Logan’s army is getting larger! His ANC count is now 84 and rising! Last night was still an eventful night w/ low blood pressure and high temps but hopefully that is in the past as we continue to go forward. I am so proud of my little guy!
Something somewhat personal that a lot of people do not know about me…I have pretty bad anxiety. When I was married I awoke that morning not knowing if I could get through the day…when Logan was born I ended up being admitted into the hospital because it got so bad…for a whole week (thank God I have an amazing wife, family, & friends that helped w/ Logan & Kelly). When Logan was diagnosed w/ this nasty disease I had it but I knew I had to fight through it for him. He has taught me to a lot about the little things. I did have some attacks that first week and lost about 15 pounds but since then have been doing fine (thanks also to Lexapro). In the past the medication was a temporary fix…I think Logan has helped me overcome it mentally. I know he needs me here and I need him. Another small way Logan has affected someone…his dad, by being so brave & amazing during his fight. Thank You Logan I love you the most in the world…Daddy!

GOOD NEWS! Logan had to have an emergency blood draw because he was spitting up more blood than usual. It was what they thought….his platlet count was way down. Platlets help clot blood. He is going to get a platlet transfusion here very soon. The GOOD NEWS is that his report showed a trace of white blood cells for the first time. I hope we saw rock bottom last night/today and we will start seeing him get better. I explained it to Logan why I was so happy w/ the report. I told him his body has started building an army of good guys today and they are going to start attacking the yucky sores. His army will get very big and kick the sores butt and he will feel better soon. He smiled!

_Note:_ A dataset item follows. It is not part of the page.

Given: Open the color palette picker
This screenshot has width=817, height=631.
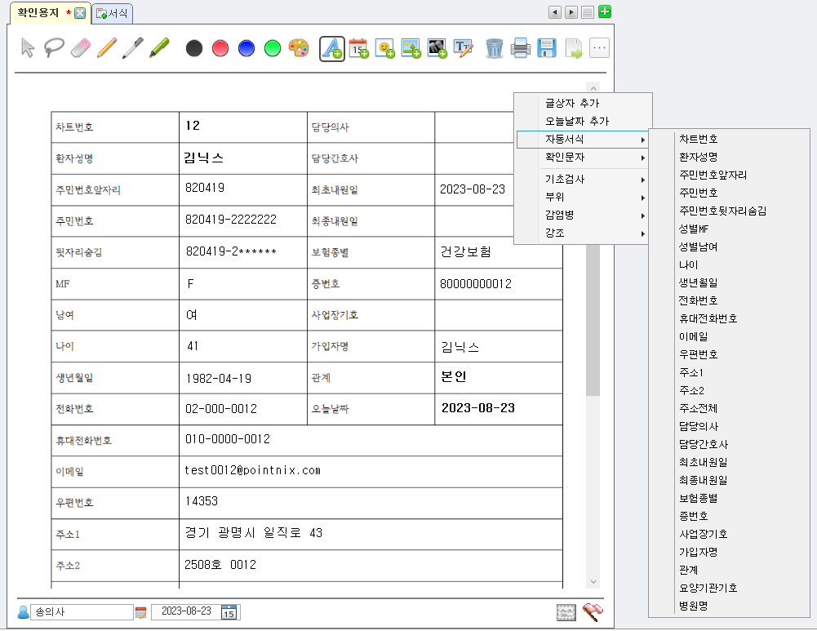Looking at the screenshot, I should coord(299,48).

Another day…..more pain. We have increased his constant dose of morphine. We are half way through the worst part. We hope his counts start coming up by the weekend in turn that will help fight the infections. His mouth has sores in it that cause him to spit up blood. With all the pain he is still amazing us all. He does his hourly mouthwash by himself. It is a saline solution that helps keep his mouth clean. With a little bribery he also takes his Tylenol when needed. He has a white board in his room and anytime he takes his medicine he gets a dollar sign on the board which in the end he wants to exchange for a video game(s). When Grandma stayed w/ him the other night he bartered w/ her on taking the medicine and it cost me $4.00 for one dose……thanks Mom;) Logan’s temperature have been staying around 103-104 degrees which amazingly is common.

All of you that follow Ben Townes site as well your prayers are working! Ben’s test results all game back good for Phase one…this is great news! He now will start the Phase two process and meet the SCCA team and hopefully start stem cell around 2/11. Great Job Ben!